■ Task to carry out:
Only one stretch of the data below is needed. Output the lines from the one with "Click the OpenRoaming" up to and including the one with "Click the fit-to-range", exactly as they stand.

■ Data under study:
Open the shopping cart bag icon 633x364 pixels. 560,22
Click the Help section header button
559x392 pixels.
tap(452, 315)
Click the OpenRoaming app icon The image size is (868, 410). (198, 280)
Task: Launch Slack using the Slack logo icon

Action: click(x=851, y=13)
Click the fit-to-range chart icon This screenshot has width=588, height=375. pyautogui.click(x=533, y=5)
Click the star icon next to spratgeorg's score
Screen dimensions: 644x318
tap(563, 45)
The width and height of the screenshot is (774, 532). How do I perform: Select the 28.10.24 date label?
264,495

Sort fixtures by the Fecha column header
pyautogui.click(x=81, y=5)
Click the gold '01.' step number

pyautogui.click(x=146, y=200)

--

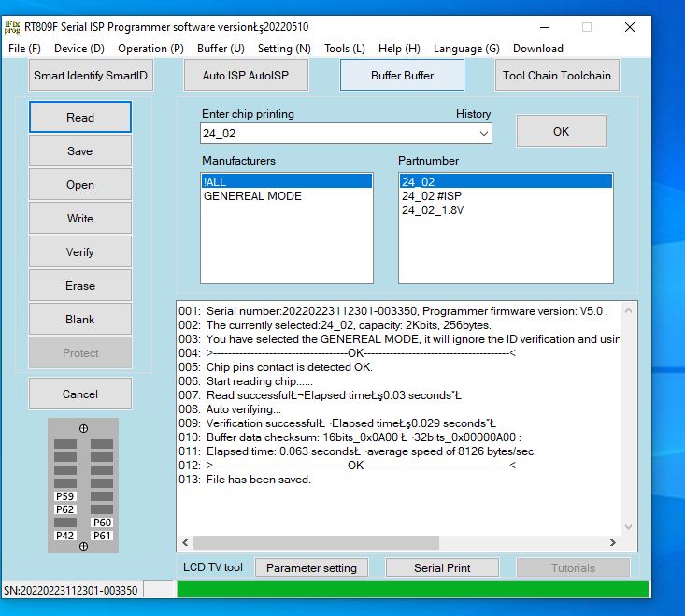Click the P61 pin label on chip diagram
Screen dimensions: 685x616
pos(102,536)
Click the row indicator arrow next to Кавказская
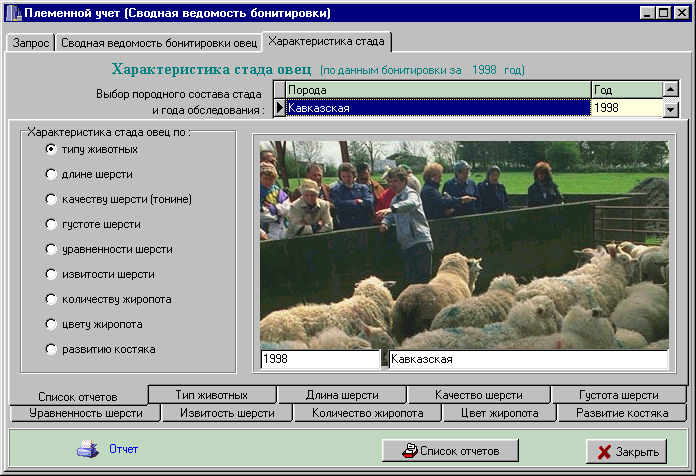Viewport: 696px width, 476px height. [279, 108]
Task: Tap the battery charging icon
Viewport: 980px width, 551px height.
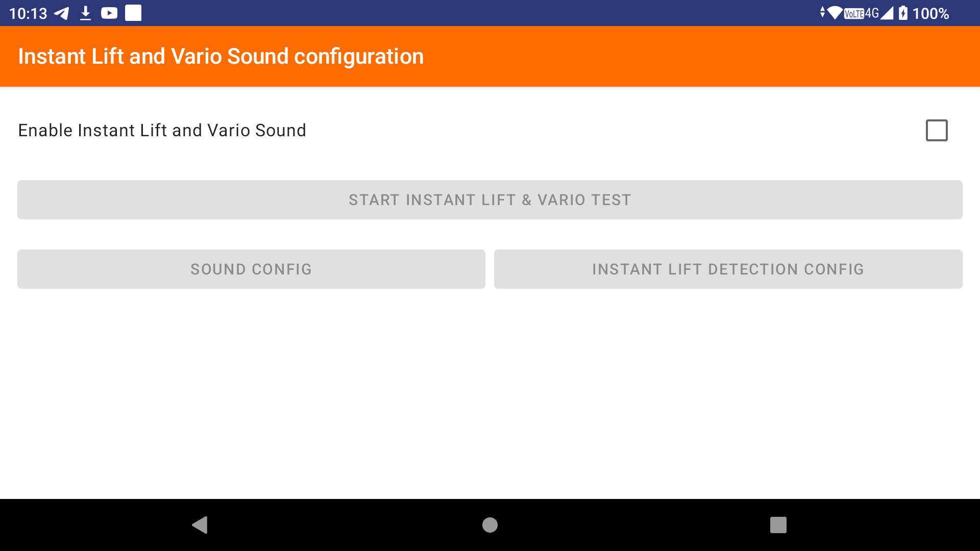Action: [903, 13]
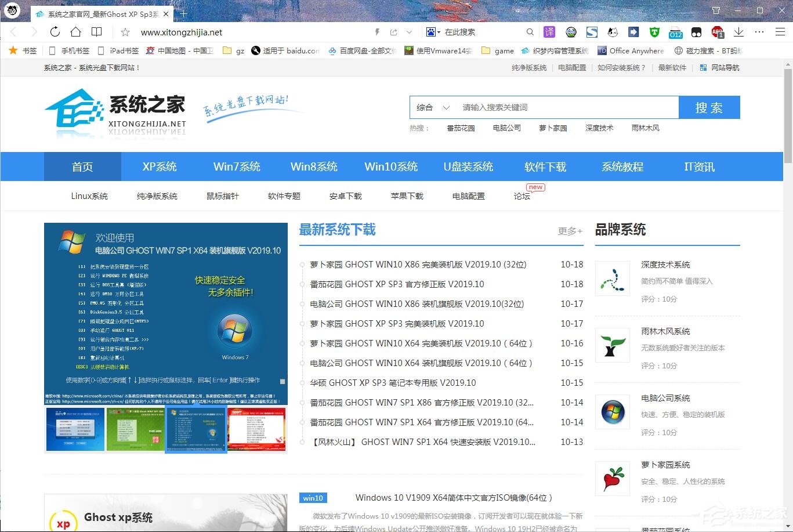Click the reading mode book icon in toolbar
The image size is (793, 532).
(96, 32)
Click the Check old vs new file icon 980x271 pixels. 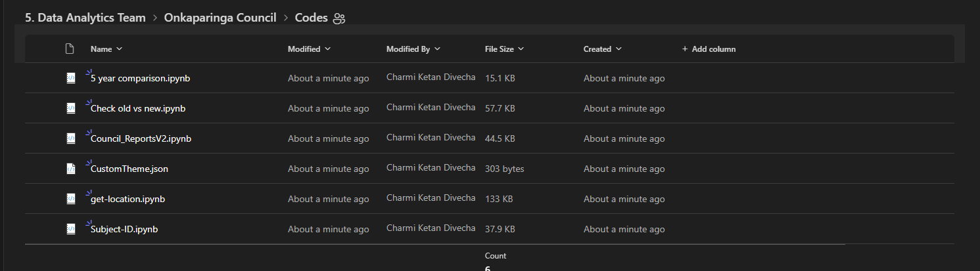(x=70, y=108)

■ Finished task:
Click the OpenRoaming app icon The image size is (868, 410). (198, 280)
Task: Launch Slack using the Slack logo icon

Action: click(x=851, y=13)
Click the fit-to-range chart icon This screenshot has width=588, height=375. pyautogui.click(x=533, y=5)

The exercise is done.